RECORDS SHOWN >>

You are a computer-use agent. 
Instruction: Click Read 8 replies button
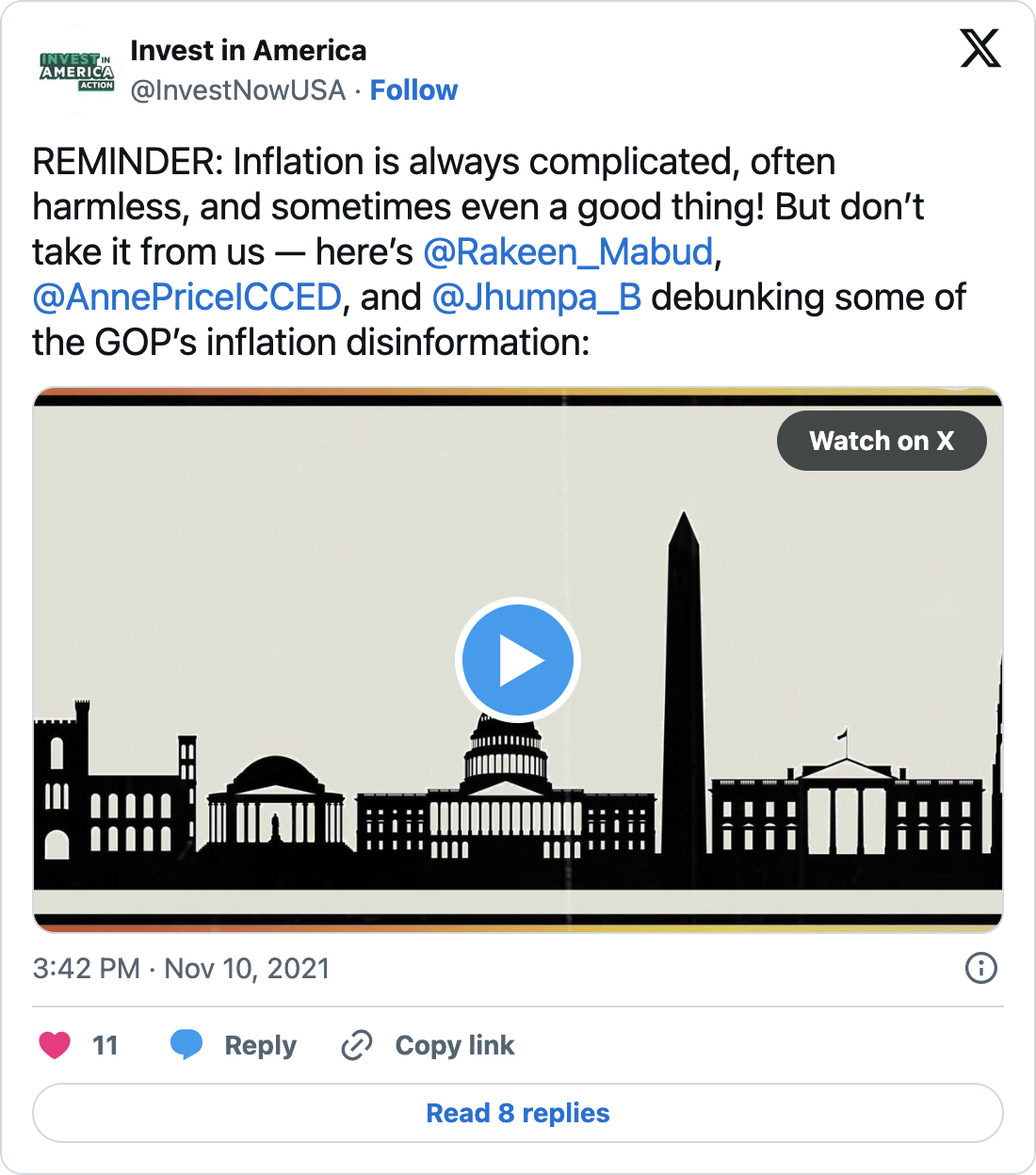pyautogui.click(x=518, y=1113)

...

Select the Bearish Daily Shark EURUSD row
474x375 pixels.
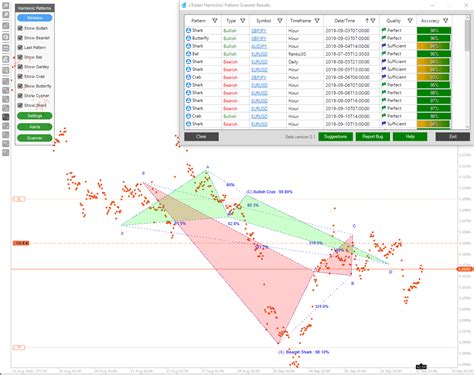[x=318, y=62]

WHAT TO WORK ON >> Duplicate the stretch of lines from the one containing "You are a computer-use agent." through the one containing "pyautogui.click(x=518, y=1113)", both included, and leave the pictures out of your copy.

COMPLETE OUTPUT >>
You are a computer-use agent. 
Instruction: Click Read 8 replies button
pyautogui.click(x=518, y=1113)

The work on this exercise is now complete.